A furnished 2-bedroom apartment in Amsterdam’s more desirable areas such as the Canal Belt roughly costs between 2.000 euros and 2.500 euros, whilst a furnished 2-bedroom apartment in Rotterdam city centre costs between 1.000 euros and 2.000 euros.
In central Amsterdam, a typical 2-bed will be quite compact in size unless you are willing to pay a premium price, although you’re likely to be treated to an amazing view of the picturesque streets around you.
Apartments in Rotterdam’s city centre tend to be more contemporary in design, and often come in the form of modern, stylish apartment blocks complete with elevators and all the amenities.
Outside Amsterdam city centre, around 1.500 euros a month will get you a nice 2-bedroom place in a less expensive area such as Bos en Lommer.
However, apartment prices and styles can range can substantially across the city: 1.750 euros can get you a generously spaced, modern apartment in Westerpark, whilst 1.400 euros can land you a medium-sized furnished apartment in the De Baarsjes district on the inner-west of the city.
In Rotterdam, paying anywhere between 900 euros and 1.600 euros will land you a decent 2-bedroom apartment in various areas of the city, from the northern residential borough of Hillegersberg-Schiebroek to terraced inner-city areas such as Suze Groeneweglaan.
Increasing demand for the more commercial and gentrified areas of Rotterdam has seen rent prices skyrocket in recent years, meaning that more centrally located properties tend to get snapped up quite quickly.
For a furnished 3-bedroom apartment in Amsterdam city centre, you will be expected to pay around 2.300 euros per month - though the price range is fairly broad and stretches from 1.750 euros at the lower end to around 3.000 euros at the more affluent end of the spectrum.
Conversely, a furnished 3-bedroom apartment for rent in Rotterdam city centre will only set you back 1.325 euros.
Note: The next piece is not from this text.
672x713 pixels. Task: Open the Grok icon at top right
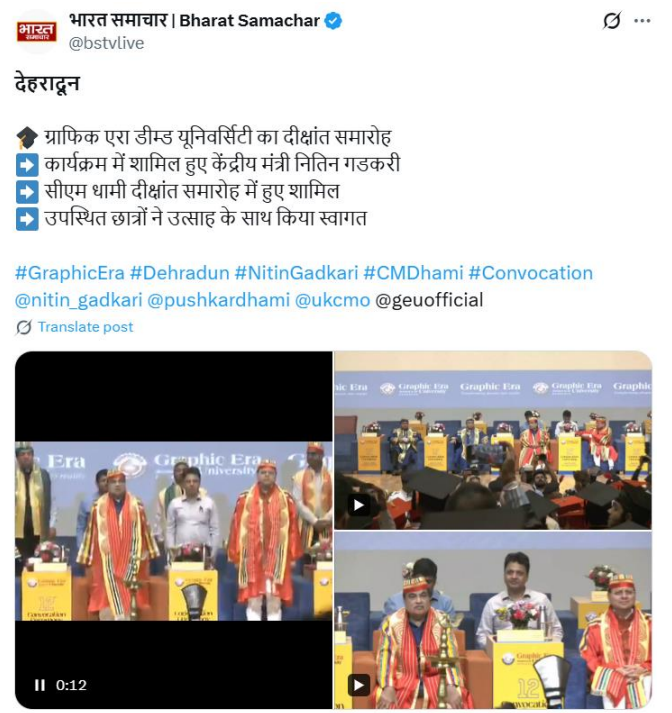coord(612,20)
The price range for Rotterdam city centre is around 900 euros to 2.000 euros, which is almost 1.000 euros cheaper than Amsterdam!
The average rent for a furnished 3-bedroom place in a more affordable neighbourhood of Amsterdam such as Amstelveen or De Pijp stands at 1.556,59 euros, whilst renting a 3-bed in a similarly affordable area of Rotterdam such as Kralingen costs an average of 842,86 euros per month. Overall, 3-bedroom apartments in normal areas of Rotterdam are 45,85 percent cheaper than 3-bedroom apartments in similar areas of Amsterdam.
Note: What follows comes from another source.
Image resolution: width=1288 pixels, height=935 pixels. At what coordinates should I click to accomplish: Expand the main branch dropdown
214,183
Although affordable 3-bedroom apartments in the city centres of both are in relatively short supply (especially in Amsterdam), the suburbs of both cities have quite a lot of options that vary in cost, size, style (from apartments in semi-detached houses to those in modern tower blocks) and location.
When it comes to choosing between Amsterdam and Rotterdam, both are fantastic cities for millennials, offering a plethora of opportunities for housing, work and leisure pursuits.
Amsterdam may be quite a bit more expensive to live in than Rotterdam, but it’s also an incredibly unique city that more than makes up for hefty rental costs with vibrancy and culture.
Likewise, Rotterdam may not be as popular or as busy as Amsterdam, but its futuristic architecture and forward-thinking attitude make it a great choice for expats.
Ultimately, the decision depends on your lifestyle, tastes and budget.